Document Type

Student Presentation

Presentation Date

4-21-2014

Faculty Sponsor

David Estrada

Abstract

Carbon nanotube networks (CNNs) are increasingly finding applications as thin film transistors (TFTs), integrated circuits, and display drivers on flexible, transparent substrates. This is attributed to the higher carrier mobility of CNNs as compared to amorphous silicon and organic TFTs [1,2]. However, high electrical [3-5] and thermal [6,7] resistances at individual nanotube junctions (NJs) limit the performance of CNN devices. The resistances of the junctions are no less than an order of magnitude higher than those of individual carbon nanotubes (CNTs). This causes high power dissipation at the NJs. In the end this causes degradation of the overall device performance and reliability [3,4]. Previous studies have shown how molecular modification of CNT junctions can reduce the sheet resistance of conducting and transparent CNN electrodes. [refs to Vikar and Bao]. However, to our knowledge, the effects of molecular modification of CNT junctions on device performance remain unreported.

In this study, we present a novel method to improve CNN TFT performance, through the application of 0-dimensional (0D) molecules, e.g. C60 fullerenes and CdSe quantum dots, onto the surface of the CNN device. These materials can be applied through spin-coating, dip-coating, or spray coating. We find the absorbance spectra of the 0D materials correlate with their HOMO-LUMO gap and concentration of these molecules in solution. Our preliminary data also suggest preferential attachment of these nanoparticles to NJs, eliminating the need for lithography to selectively deposit 0D materials at NJs. Our results suggests these molecules may act as a nanosolder or nanoglue at the NJs, modifying their electrical and thermal resistances for improved device performance.

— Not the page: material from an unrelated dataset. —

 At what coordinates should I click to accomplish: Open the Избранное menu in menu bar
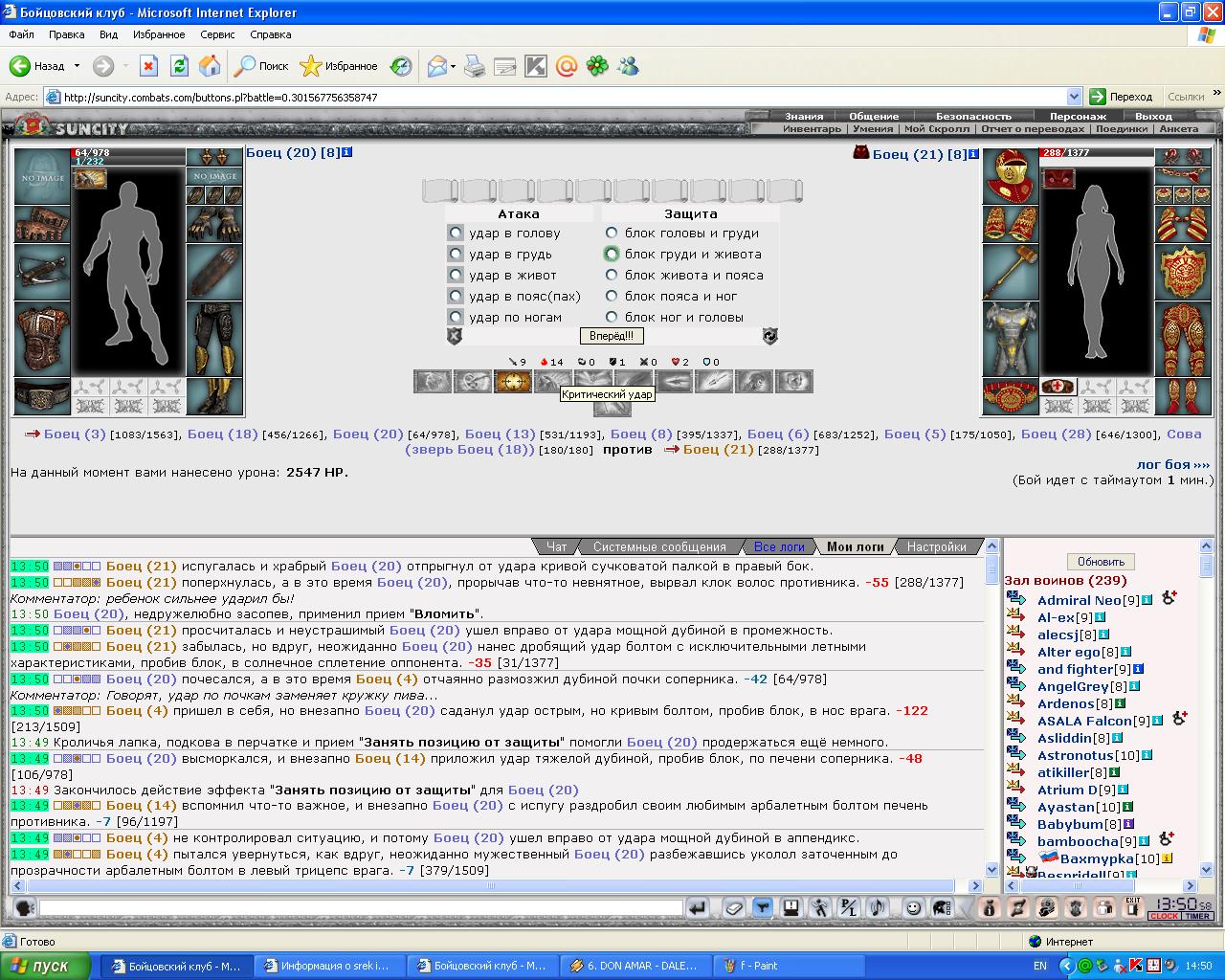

[1] D. Sun, et al., Nat. Nanotechnol. 6, 156 (2011); [2] Q. Cao, et al., Nature 454, 495 (2008); [3] P. Nirmalraj, et al., Nano Lett. 9, 3890 (2009); [4] M. Stadermann, et al., Phys. Rev. B: Condens. Matter Mater. Phys. 69, 201402 (2004); [5] A. Kyrylyuk, et al., Nat. Nanotechnol. 6, 364 (2011); [6] R. Prasher, et al., Phys. Rev. Lett. 102, 105901 (2009); [7] J. Yang, et al., Appl. Phys. Lett. 96, 023109 (2010).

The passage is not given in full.